Dopo ave scorrazzato per il mondo in lungo e in largo, a cinquant’anni si sposò con il medico John Bishop. Il matrimonio durò solo cinque anni a causa della morte del coniuge. Subito dopo un breve periodo di lutto, Isabella si recò in India e fondò il “John Bishop Memorial Hospital”. Si spinse fino in Corea per documentare la devastazione della guerra ma fu imprigionata e rinchiusa in una casa che poi venne data alle fiamme: fortunatamente si salvò in extremis.
Il suo ultimo viaggio la portò in Marocco dove percorse, da sola, a cavallo le montagne dll’Atlante. Morì serenamente a 73 anni a Edimburgo, nel letto di casa sua. Nella sua stanza vi erano già i bauli pronti per ripartire alla volta della Cina.

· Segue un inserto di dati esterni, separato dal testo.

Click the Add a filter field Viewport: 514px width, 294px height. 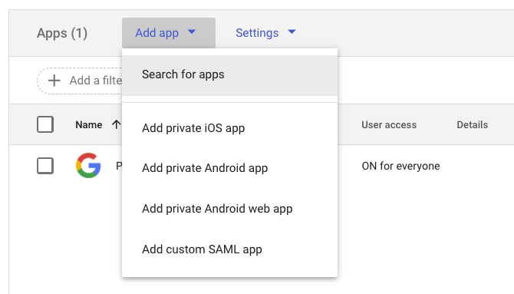(80, 81)
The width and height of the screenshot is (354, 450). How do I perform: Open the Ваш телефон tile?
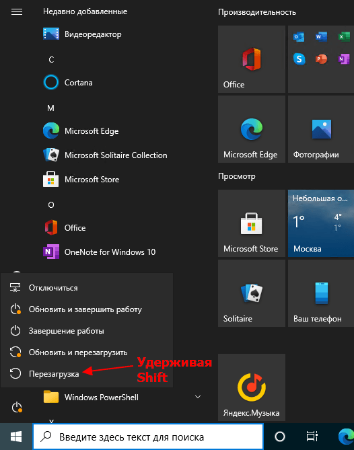pyautogui.click(x=321, y=293)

Isabella Bird Bishop è stata la prima donna ad essere ammessa alla Royal Geographic Society nel 1892 e un anno dopo ben altre quindici donne furono accolte come socie con la maggioranza dei voti. A nulla valsero le proteste dei soci più anziani e conservatori. Uno di loro scrisse: “Noi per principio contestiamo la capacità delle donne di produrre sapere geografico. Il loro sesso e la loro formazione le rendono inadatte al viaggio di esplorazione…esse rappresentano uno dei fenomeni più raccapriccianti della fine di questo secolo…”. Ma ormai la strada era aperta.